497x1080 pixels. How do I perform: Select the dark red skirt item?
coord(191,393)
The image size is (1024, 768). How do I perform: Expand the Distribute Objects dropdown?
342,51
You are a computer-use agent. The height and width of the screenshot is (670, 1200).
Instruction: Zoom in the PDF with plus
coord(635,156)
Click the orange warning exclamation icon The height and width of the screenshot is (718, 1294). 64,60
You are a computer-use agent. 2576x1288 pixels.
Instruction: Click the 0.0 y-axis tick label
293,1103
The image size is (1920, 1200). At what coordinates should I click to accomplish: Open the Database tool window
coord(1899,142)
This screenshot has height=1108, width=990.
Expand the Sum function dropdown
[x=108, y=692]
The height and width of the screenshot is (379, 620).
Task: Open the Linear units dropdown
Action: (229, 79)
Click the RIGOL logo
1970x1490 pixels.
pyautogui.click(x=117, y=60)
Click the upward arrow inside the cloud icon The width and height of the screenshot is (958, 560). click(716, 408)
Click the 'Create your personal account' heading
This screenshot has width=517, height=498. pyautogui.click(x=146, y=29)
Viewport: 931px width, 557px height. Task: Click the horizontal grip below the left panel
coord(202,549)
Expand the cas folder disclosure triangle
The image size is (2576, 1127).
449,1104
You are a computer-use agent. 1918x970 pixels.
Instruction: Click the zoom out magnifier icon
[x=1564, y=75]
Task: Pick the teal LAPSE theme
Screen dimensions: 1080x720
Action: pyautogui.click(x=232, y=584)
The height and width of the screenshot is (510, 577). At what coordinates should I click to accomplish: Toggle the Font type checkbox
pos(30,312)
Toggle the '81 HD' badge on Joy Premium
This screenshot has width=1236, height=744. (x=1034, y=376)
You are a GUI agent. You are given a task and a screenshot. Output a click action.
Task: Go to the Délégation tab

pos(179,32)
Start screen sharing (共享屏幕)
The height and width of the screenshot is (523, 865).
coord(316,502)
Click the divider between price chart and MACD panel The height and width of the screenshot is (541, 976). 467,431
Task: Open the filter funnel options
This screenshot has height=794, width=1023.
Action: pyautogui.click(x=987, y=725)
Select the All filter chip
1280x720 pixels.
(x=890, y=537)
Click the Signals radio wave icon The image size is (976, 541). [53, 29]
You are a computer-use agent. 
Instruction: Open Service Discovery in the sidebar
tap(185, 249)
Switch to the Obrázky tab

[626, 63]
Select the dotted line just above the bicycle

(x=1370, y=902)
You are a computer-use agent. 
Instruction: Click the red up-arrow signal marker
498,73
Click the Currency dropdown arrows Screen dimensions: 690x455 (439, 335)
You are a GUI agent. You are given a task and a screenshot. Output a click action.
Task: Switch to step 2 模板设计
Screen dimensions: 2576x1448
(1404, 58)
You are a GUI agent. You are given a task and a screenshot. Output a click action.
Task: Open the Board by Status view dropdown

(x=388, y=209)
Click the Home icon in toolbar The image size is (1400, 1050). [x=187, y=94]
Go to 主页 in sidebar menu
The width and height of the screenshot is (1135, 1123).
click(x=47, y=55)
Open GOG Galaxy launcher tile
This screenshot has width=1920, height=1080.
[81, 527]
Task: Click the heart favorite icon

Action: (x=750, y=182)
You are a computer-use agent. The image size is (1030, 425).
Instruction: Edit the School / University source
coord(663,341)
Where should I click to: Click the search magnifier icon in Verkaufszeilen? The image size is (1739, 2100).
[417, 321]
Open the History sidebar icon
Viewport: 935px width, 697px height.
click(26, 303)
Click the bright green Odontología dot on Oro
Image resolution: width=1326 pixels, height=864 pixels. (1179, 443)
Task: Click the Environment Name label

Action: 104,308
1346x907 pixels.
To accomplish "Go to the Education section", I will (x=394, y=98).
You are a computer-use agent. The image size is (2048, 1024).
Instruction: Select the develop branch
__________________________________________________
[Direction] Copy the listing above word for word, starting at the line that contains "You are a computer-use agent. The image size is (2048, 1024)." and ending with the final line of the listing.

[Task response]
You are a computer-use agent. The image size is (2048, 1024).
Instruction: Select the develop branch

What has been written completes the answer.